Question #21 has been added to state that the cancellation right based upon delivery of the visual inspection is not waivable.
The "Natural Hazard Disclosure Statement" Q&A has been updated as follows:
Question #9 has been added to indicate that commencing, January 1, 2019, the NHD Statement may be delivered electronically. (Cal. Civil Code Sec. 1103.3(c)). If delivered electronically, the buyer will have five days to cancel the purchase agreement if delivered after execution of the offer to purchase.
The "Presentation of Offers" Q&A has been updated as follows:
Question #9 has been revised. Commencing January 1, 2019, both the obligation of the buyer’s agent to deliver the agency form (AD) to the seller, and the right of the buyer’s agent to deliver the agency form by certified mail when not dealing on a face-to-face basis with the seller, have been eliminated.

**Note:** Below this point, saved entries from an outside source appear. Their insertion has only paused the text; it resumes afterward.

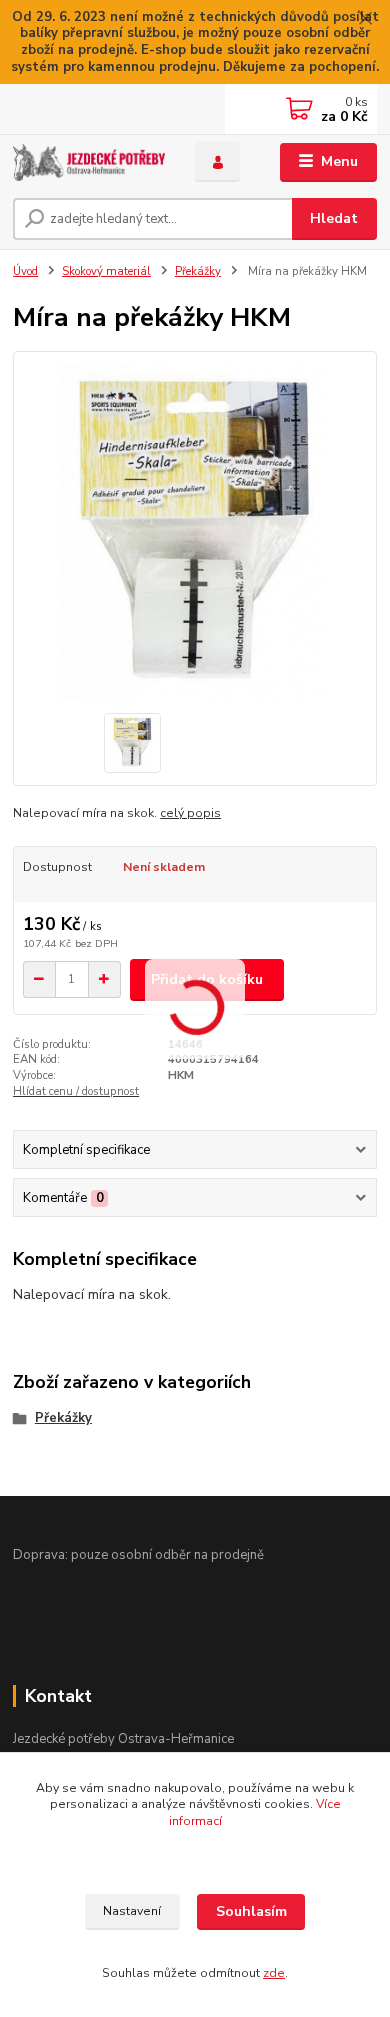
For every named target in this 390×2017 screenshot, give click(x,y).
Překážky (198, 271)
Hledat (334, 218)
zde (274, 1973)
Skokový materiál (106, 271)
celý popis (190, 813)
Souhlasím (251, 1911)
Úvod (25, 271)
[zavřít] (365, 20)
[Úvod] (89, 162)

The "Agency Disclosure and Confirmation; and Agency Law Summary Chart" Q&A has been revised. As part of the 2019 real estate clean-up law, significant changes were made to the agency disclosure form and the confirmation of agency. These changes go into effect on January 1, 2019. The revised Q&A highlights these changes as follows:
The agency disclosure form
Confirmation of agency form changes
In addition to changes to the agency form, the C.A.R. real estate clean-up law also changed the confirmation of agency form which will now require:
This information will be included in the confirmation along with the same information regarding the brokerage firm. The phrase “Agent” used to indicate the brokerage firm has been eliminated.

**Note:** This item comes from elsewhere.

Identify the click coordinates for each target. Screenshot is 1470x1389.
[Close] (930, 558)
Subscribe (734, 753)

The Q&A includes a sample of the new confirmation form as it appears on the first page of the purchase agreement. It warns that in filling out the confirmation, if the brokerage firm is indicated as a dual agent, then all other agents must likewise be indicated as dual agents.
The "Summary Disclosure Chart" has been revised to indicate that commencing January 1, 2019, the “third” agency form (AD) given to the seller from the buyer’s agent is no longer required.
The "Changing Offices: Transfer of Listings, Buyers, and Procedures" Q&A has been revised to reflect changes in the law introduced as part of the C.A.R. sponsored real estate clean-up law. As of January 1, 2019, a responsible broker will no longer be required to physically hold a sales agent’s license. Nor will a sales agent be required to obtain back from a former broker their license, mark out the name and address of the former broker, and write in the name and address of their new responsible broker. Instead, following existing practice, notice of a change of broker affiliation or office address will be provided to the Real Estate Commissioner in a manner specified by the Commissioner which at present relies primarily on the elicensing system or by use of DRE form RE 214 (Salesperson Change Application). Questions #1, #2, #3 and #5 have been modified in light of the new law.